Province and Rao  used path analysis for assessing familial aggregation in the presence of temporal trends, although their analysis did not include genetic marker information. Longitudinal studies have also been used in a few occasions for twin and adoption studies (e.g., [3-6]). However, the main purpose of those studies was to assess the heritability of a trait, instead of mapping candidate loci.
Using an ad hoc approach, Levy and colleagues  conducted a linkage scan of the Framingham Heart Study. They regress the phenotype against covariates as in a standard mixed effects model, and then treat the residuals corresponding to individual measurements as a quantitative trait in standard linkage analysis software such as SOLAR . More recently, in the Genetic Analysis Workshop 13, some participants examined two-step models and some proposed joint models . The first step in a two-step model is similar to that of Levy et al.  by fitting an "ordinary" longitudinal model without consideration for genetic markers or family structures. Then, in the second step, linkage analysis is performed on one or more statistics derived from the first step. While such two-step methods are practical and simple, they are not ideal. For example, even if the covariates have additive effects to the genetic effects, potential useful information can be lost in deriving the residuals or some summary statistics. Besides, the selection among different statistics (e.g., residuals and averages) to be used in the second stage increases the number of tests to be performed, which raises the multiple comparison issue. Also importantly, the lack of a well-defined statistical model directly associating the original phenotype to the inheritance of the markers makes it infeasible to conduct formal statistical inference. In fact, the authors in the Genetic Analysis Workshop 13  clearly pointed out that a joint approach to simultaneously estimating genetic and longitudinal model parameters is appealing, because estimates of genetic and longitudinal parameters will be mutually adjusted for one another. Thus, in this report, we consider a joint model that is related to some of the models described in . Our main objective is to use our model to examine the relationship among key factors in genetic longitudinal studies including power, the number of families or sibships, and the number of repeated measures per individual subjects.
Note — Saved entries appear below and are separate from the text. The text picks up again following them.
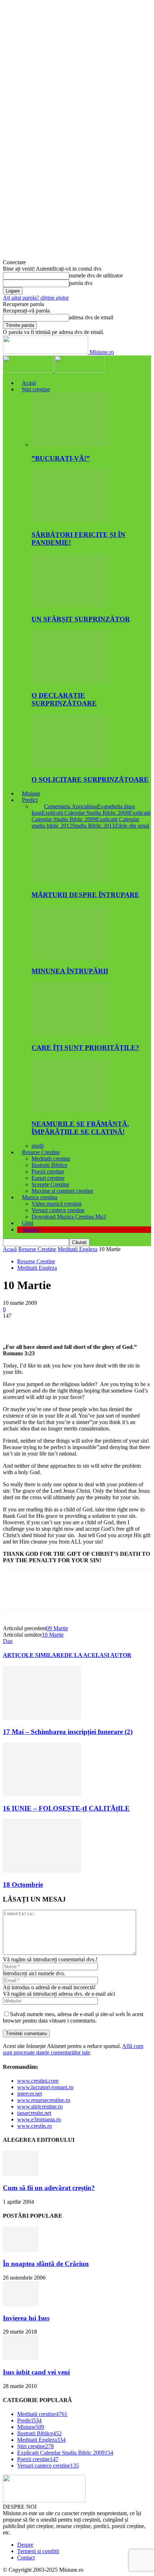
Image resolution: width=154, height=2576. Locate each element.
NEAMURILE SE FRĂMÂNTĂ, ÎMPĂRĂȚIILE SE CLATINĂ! (80, 1128)
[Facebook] (15, 1327)
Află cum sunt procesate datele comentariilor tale (73, 2049)
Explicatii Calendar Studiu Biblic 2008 (85, 813)
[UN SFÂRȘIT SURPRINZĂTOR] (71, 605)
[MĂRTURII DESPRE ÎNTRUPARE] (71, 881)
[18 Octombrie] (42, 1871)
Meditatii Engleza (77, 1249)
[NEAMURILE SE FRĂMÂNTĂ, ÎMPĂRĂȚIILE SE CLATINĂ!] (71, 1110)
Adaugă (31, 1229)
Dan (8, 1641)
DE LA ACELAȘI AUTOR (97, 1655)
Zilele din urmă (132, 826)
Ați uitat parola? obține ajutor (36, 298)
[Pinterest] (66, 1327)
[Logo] (28, 371)
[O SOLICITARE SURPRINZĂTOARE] (71, 766)
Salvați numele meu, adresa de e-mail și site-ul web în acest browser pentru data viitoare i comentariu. (73, 2017)
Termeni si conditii (38, 2551)
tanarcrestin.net (34, 2113)
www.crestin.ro (34, 2126)
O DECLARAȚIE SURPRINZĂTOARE (64, 699)
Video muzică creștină (56, 1204)
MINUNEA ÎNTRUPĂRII (70, 971)
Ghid (27, 1223)
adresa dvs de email (91, 317)
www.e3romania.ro (39, 2119)
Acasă (29, 383)
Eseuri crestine (48, 1178)
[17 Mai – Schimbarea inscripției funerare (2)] (42, 1718)
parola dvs (80, 283)
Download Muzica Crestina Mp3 (69, 1217)
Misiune (31, 793)
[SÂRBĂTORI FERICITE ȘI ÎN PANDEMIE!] (71, 521)
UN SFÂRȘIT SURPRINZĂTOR (81, 619)
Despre (25, 2545)
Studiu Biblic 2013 (93, 826)
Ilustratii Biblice (49, 1165)
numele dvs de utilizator (96, 275)
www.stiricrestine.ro (40, 2106)
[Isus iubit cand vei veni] (21, 2358)
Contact (26, 2558)
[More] (118, 1326)
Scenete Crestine (50, 1184)
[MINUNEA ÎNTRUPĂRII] (71, 957)
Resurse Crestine (41, 1152)
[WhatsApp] (92, 1327)
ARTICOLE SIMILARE (33, 1655)
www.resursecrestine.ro (43, 2100)
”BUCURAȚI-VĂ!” (61, 458)
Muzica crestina (39, 1197)
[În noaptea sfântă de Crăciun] (21, 2250)
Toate (38, 806)
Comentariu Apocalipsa (70, 806)
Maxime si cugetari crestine (62, 1191)
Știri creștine (36, 389)
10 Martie (53, 1635)
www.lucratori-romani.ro (45, 2087)
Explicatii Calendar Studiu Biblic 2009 (91, 816)
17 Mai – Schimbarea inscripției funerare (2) (68, 1731)
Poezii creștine (48, 1171)
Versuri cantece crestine (58, 1210)
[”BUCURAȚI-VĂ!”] (71, 444)
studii (38, 1146)
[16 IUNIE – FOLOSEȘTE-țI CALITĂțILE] (42, 1794)
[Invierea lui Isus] (21, 2304)
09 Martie (57, 1628)
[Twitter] (40, 1327)
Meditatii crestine (51, 1159)
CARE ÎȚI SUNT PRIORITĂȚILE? (85, 1047)
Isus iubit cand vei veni (36, 2372)
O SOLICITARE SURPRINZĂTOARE (90, 779)
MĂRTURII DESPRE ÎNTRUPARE (85, 895)
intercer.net (29, 2094)
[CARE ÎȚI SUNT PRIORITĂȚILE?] (71, 1034)
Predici (30, 800)
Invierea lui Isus (26, 2318)
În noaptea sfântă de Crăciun (46, 2263)
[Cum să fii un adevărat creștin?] (21, 2174)
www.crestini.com (37, 2081)
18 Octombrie (23, 1884)
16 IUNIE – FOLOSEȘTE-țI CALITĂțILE (66, 1808)
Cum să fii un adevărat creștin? (49, 2188)
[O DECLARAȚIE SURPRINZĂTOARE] (71, 681)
There is a growing effort to develop mixed effects models that separate the genetic effect from environmental effects  and that incorporate temporal information . However, those models do not have simple structures to accommodate genetic and temporal interactions, or to enable us to assess the longitudinal study design in linkage analysis. This raises the computational concern and may limit the analyses that can be performed as pointed in . Hence, our idea is to use a realistic yet simple variance component model that can be used to analyze general pedigree data such as the Framingham Heart Study and that allows us to consider age specific genetic effects and related study design issues. We choose a variance component model because this type of models is well established for linkage analysis of quantitative traits (e.g., [8,12,13]).
In this section, we report our simulation results to assess the Type I error rate based on the asymptotic theory, and the power of our method in detecting linkage. We are particularly interested in the effectiveness of repeated measures in improving the power. For example, how do we determine the most cost-effective number of repeated measures? The computation was performed by a statistical software R using our own program, which are available upon request. We should note that our model and program have been used to analyze general pedigree data such as the Framingham Heart Study (to be reported in a future report), although our simulation below is focused on sibships to reduce computational burden. Nuclear families were simulated, and fully informative markers with four equally frequent alleles were generated. All parental alleles were distinguished. For the nuclear families, phenotypes were simulated only for the siblings. In all the simulations, each sib in every nuclear family has 5 measurements taken at different times. The measurement times were simulated simply as (1, 2, 3, 4, 5). A covariate was simulated from a uniform distribution between 0 and 1. For clarity, we used f(X, t) = Xβ to generate the data, where β = (β0, β1, β2)' = (1, 1, 1)' and β0, β1 and β2 are parameters for the intercept, the time and the simulated covariate in mean structure. As in related studies , we did not consider dominant effects in the simulation studies and set ( , ) = (0, 0).
Type I error rates
To evaluate the type 1 error rates of the proposed tests, we considered two different null models. The first type of null model assumes that the genetic linkage effect due to the testing QTL and the polygenic effect are both zero, that is, ( , ) = (0, 0). The second type of null model assumes there is no genetic linkage effect due to the testing QTL but there is some polygenic effect and ( , ) = (0, 1). We also simulated a measurement error from a normal distribution with the variance σ2 equal to 7 and the autocorrelation between measurements at two time points t and u for a sib equals exp(-0.5|t - u|). We considered in the analysis two choices of s(t): linear [s(t) = s0 + s1t] and quadratic [s(t) = s0 + s1t + s2t2]. We simulated 5,000 replications of 100 sib pairs.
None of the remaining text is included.